Another single player mode is “challenge” mode this is where you complete set, specific challenges with either a character of your choice or a default character. These Challenges start out simple and gradually get harder; one example is getting multiple kills with a level 2 special movie. Challenge mode feels more like an extension of the tutorial, perhaps useful for practicing your skills or for those who like to challenge themselves, but having to follow specific rules in a game like this (personally) is not my Idea of fun .Another game mode is VS match is where you can set up any kind of fight you want either against an AI or friend,(that one is pretty self explanatory) . There is also an incredibly Detailed Practice mode where you can control how your AI opponent behaves, so if you want test your “air” based attacks, set your opponent to jump up in the air repeatedly, or if you want they will stand still and act as punching bags.
From the offset the majority of the characters and levels are available.

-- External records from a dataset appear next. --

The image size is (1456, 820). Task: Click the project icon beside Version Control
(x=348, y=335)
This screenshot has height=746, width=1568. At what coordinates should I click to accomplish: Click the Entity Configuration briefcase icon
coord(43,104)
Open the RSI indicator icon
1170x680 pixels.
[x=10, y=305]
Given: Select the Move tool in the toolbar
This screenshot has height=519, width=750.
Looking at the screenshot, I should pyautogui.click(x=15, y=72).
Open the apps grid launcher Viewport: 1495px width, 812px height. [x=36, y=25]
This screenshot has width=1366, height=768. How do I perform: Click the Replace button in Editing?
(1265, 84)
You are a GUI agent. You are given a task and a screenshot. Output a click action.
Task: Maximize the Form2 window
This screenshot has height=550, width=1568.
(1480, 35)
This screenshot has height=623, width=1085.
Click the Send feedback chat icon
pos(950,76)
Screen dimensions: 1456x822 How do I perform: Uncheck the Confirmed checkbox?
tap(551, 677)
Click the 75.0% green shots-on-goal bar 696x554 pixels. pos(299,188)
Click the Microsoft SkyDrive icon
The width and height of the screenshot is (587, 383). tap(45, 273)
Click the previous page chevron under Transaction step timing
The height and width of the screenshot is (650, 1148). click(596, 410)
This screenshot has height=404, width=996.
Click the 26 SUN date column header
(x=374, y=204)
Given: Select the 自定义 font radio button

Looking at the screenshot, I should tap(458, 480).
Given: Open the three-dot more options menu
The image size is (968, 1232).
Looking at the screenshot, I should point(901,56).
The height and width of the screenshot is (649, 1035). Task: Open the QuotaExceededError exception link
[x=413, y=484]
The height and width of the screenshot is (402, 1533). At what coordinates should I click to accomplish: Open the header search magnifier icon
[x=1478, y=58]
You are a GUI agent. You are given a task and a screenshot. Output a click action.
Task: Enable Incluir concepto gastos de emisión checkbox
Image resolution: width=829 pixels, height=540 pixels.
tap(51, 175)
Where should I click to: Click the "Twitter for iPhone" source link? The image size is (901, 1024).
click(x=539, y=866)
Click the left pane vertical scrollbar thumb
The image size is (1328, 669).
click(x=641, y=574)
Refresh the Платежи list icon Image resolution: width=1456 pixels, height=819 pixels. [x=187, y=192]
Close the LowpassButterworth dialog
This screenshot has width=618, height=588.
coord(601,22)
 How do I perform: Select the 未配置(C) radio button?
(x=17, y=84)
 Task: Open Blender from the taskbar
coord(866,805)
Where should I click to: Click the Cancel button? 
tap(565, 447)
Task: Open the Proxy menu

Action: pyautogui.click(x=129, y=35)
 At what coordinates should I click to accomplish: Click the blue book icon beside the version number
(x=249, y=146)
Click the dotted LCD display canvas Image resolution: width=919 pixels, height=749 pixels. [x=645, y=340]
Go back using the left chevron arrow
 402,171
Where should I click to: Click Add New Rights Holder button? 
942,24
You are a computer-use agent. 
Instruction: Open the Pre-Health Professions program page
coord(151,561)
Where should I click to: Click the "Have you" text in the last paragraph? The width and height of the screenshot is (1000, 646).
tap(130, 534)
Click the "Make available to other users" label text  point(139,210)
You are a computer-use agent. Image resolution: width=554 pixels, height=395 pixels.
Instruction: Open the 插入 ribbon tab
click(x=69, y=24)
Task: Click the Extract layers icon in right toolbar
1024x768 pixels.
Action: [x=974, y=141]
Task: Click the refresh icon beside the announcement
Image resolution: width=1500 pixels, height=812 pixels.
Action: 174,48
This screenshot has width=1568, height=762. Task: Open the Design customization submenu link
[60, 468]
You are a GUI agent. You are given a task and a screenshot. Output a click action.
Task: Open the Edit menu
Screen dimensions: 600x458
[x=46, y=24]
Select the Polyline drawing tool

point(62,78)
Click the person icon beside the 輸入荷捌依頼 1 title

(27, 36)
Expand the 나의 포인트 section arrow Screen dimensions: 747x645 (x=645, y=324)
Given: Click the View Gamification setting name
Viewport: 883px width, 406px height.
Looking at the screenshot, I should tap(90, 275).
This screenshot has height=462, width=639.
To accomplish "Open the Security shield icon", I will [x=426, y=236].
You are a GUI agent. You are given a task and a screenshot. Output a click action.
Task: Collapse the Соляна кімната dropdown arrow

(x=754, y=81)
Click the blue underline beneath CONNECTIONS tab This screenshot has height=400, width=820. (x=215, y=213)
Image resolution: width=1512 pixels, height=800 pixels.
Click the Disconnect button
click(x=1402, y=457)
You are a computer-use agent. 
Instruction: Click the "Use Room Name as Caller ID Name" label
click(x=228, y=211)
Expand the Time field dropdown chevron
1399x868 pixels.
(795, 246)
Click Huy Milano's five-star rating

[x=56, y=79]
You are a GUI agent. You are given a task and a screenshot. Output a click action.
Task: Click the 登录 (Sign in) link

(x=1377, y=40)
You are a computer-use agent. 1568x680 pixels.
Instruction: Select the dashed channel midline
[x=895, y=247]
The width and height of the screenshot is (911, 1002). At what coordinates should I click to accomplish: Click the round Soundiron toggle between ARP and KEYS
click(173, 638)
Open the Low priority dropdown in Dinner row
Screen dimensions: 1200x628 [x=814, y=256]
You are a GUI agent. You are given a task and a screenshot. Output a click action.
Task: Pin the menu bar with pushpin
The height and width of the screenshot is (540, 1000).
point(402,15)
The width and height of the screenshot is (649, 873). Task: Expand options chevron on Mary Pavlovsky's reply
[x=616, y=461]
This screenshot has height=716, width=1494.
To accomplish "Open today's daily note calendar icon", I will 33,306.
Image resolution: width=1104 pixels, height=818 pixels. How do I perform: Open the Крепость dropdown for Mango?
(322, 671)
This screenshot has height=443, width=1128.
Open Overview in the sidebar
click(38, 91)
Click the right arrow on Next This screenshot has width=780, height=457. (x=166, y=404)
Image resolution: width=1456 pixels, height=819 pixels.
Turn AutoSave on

By playing both single and multiplayer modes and earning XP you can unlock customization options for both individual characters and your profile. This includes different outfits…intro animations, taunts, different “titles” for your profile to show off your elite status, and even little miniature “mascots” which are little bobble headed characters that pop up at certain times (in your intro and if you do something impressive).Most of these unlockables are purely cosmetic, but having different costumes for characters is a nice touch.
Playstation Allstars is a fun fighter, nothing more and nothing less. The majority of the game seems focused on practicing your skills for online or going up against friends. If neither of these things sound particularly appealing then this may not be the game for you, as there’s really not much else on offer in terms of single player and progression (aside from the previously mentioned cosmetic unlockables). What the game does offer though, (an action packed fighting game using recognizable characters), it delivers rather well.
PlayStation All-Stars Battle Royale Review Score: 7.9
Why so high? A fun, solid fighter great for going up against friends and just as fun and challenging and testing your skills online.
Why so low? More character interaction and a single player mode that wasn’t tacked on may have added more to the overall package.